Introduction
It has been well established that institutions have an impact on the development of
the society they structure. As Crepaz (1998:61) puts it, “It is now generally agreed that
institutions matter.” From North’s (1990) work on path dependence to Lipset and
Marks’s (2000) discussion of socialism and American institutions, it has become
accepted wisdom that the “rules of the game” are important considerations in questions of
politics and policy. How the rules work, and how susceptible they are to manipulation,
can mean the difference between policy outcomes that privilege a group and policies that
harm that same group. An example of this is the lack of successful third party candidates
in the United States, an outcome that is often directly attributed to a majoritarian electoral
system that privileges the two most popular candidates and disadvantages losing
candidates.
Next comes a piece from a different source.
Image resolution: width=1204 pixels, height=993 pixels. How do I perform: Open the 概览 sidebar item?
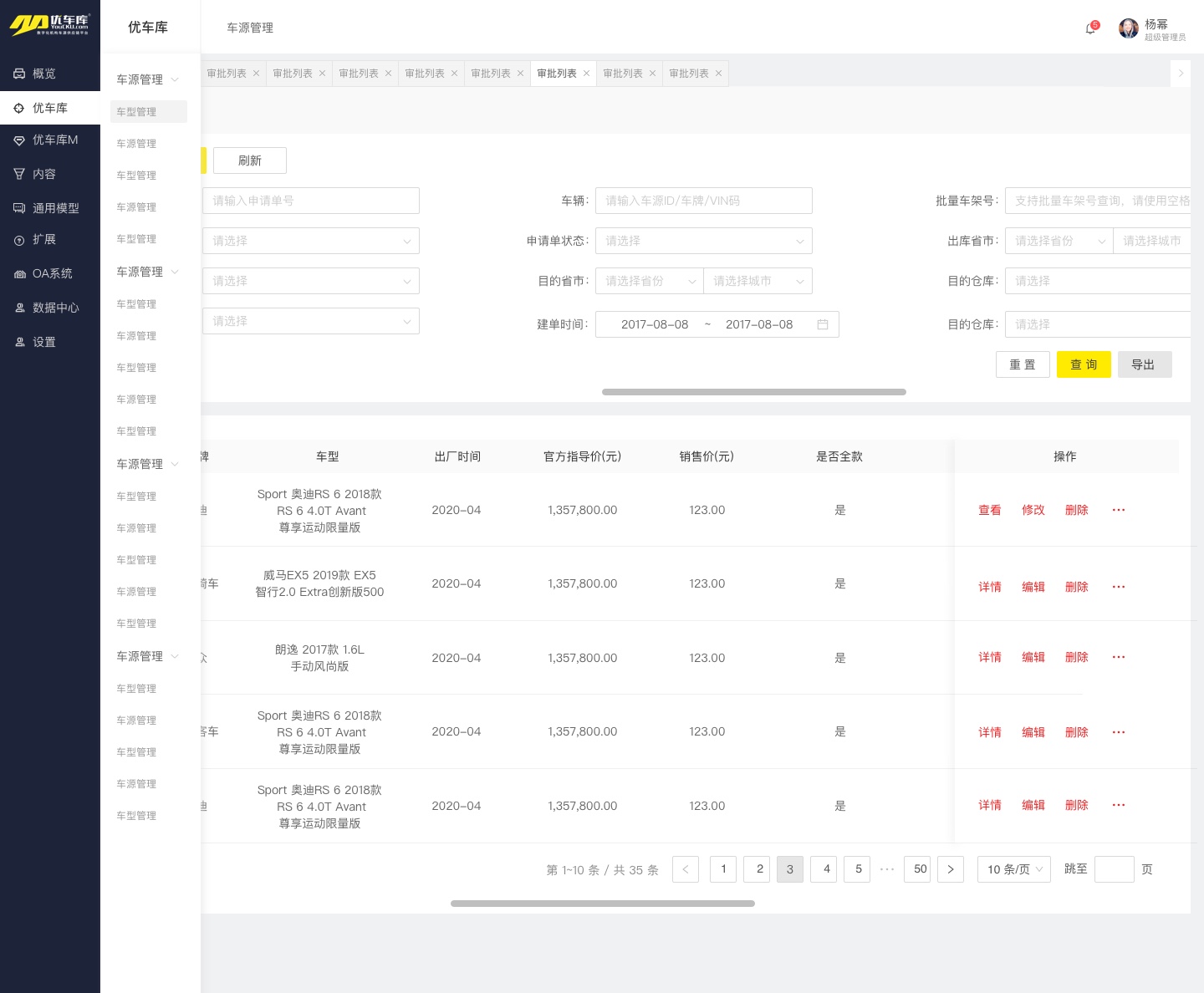(x=44, y=74)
Along these same lines, it stands to reason that institutions, by structuring
government-citizen interactions, can also have an impact on how social movements and
interest groups function.
This paper is a preliminary investigation into the interaction between the
institutions of a country and the labour movement. Specifically, I am interested in
understanding to what extent the institutional structure of a country affects the
development and strength of organized labour. I look at two particular institutions -
federalism and party discipline – and how they might privilege or disadvantage the labour
movement. Each of these features is largely static (save for periods of radical reform),
and comprises part of the “rules” of the game of legislating.